Record extracts -

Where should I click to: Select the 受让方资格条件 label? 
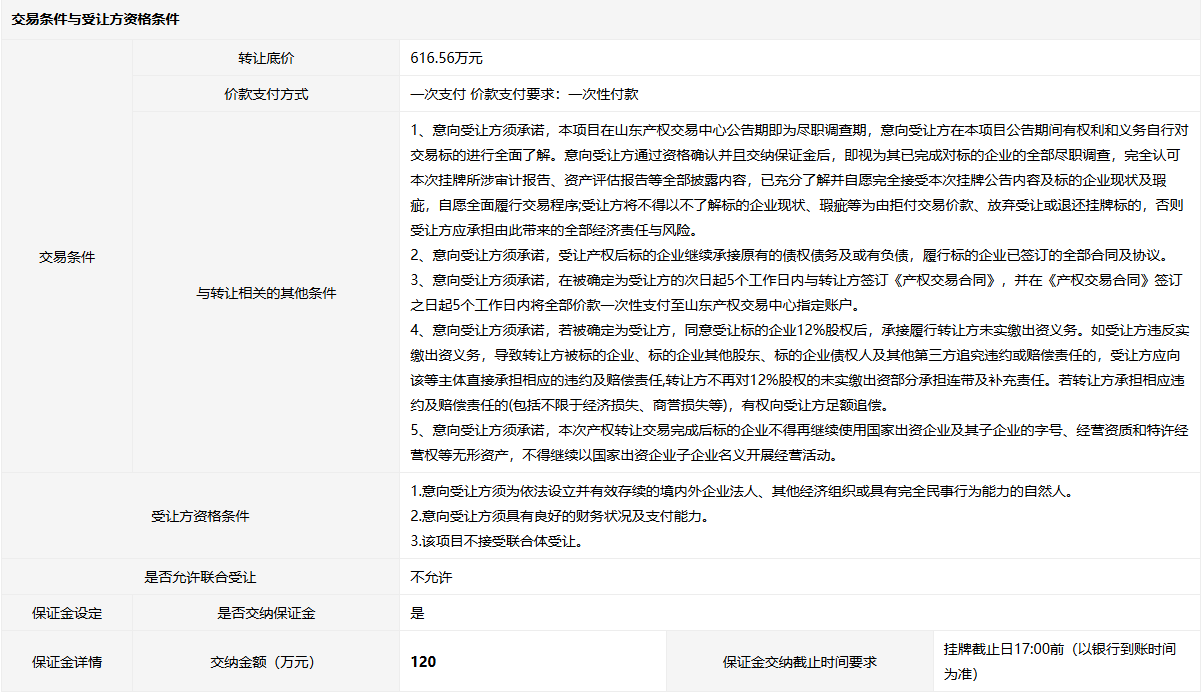200,516

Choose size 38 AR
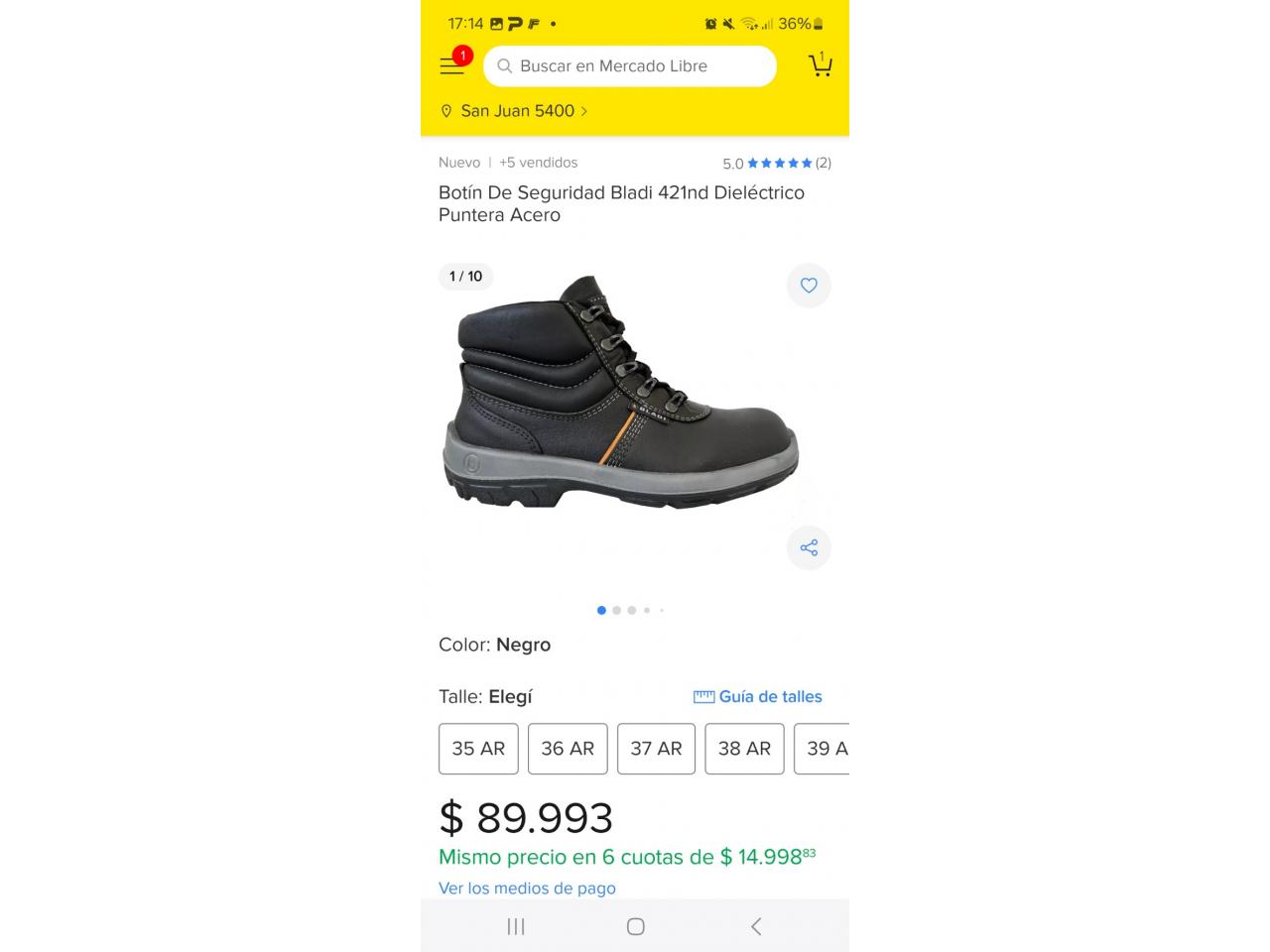(744, 749)
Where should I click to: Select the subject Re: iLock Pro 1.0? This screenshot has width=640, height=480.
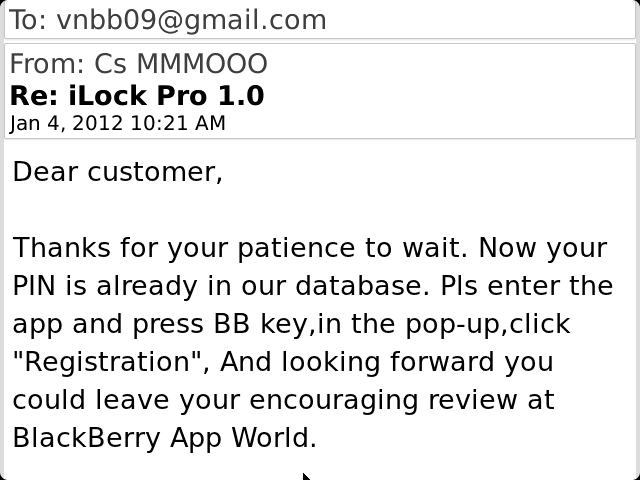137,96
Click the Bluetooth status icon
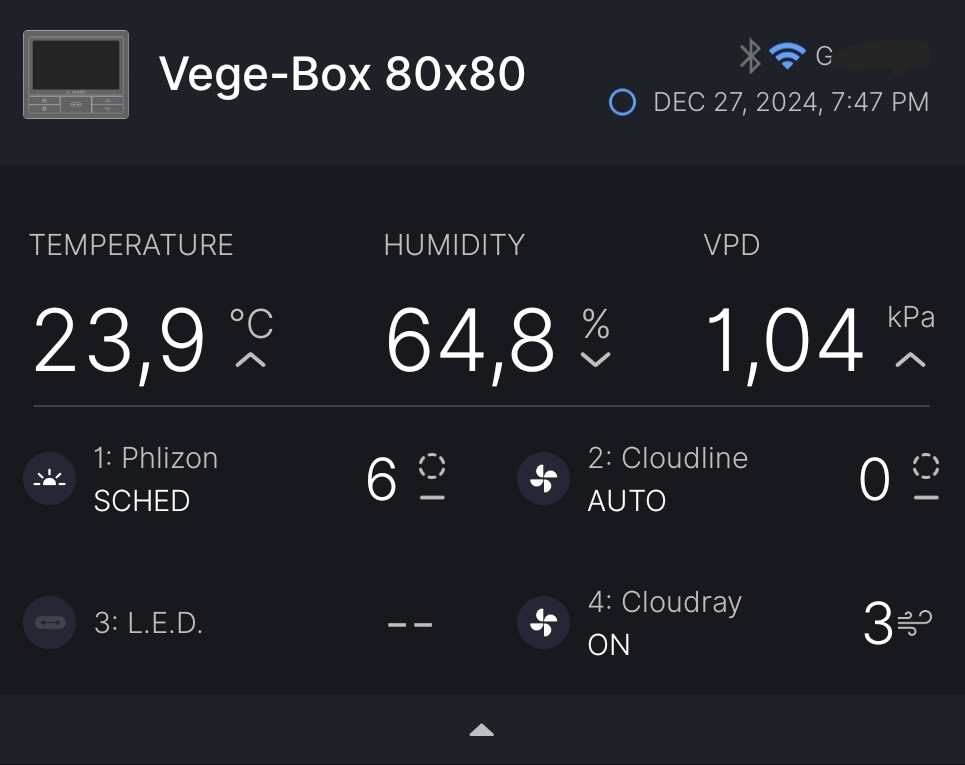This screenshot has height=765, width=965. click(750, 56)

Exercise - Beginning with the line with "Choose size 38 AR", repeat the entries above exactly, up to and including the last line, leaving out pictures.

Finished exercise -
Choose size 38 AR
(744, 749)
Where should I click to: Select the subject Re: iLock Pro 1.0? This screenshot has width=640, height=480.
137,96
Click the Bluetooth status icon
This screenshot has height=765, width=965. click(750, 56)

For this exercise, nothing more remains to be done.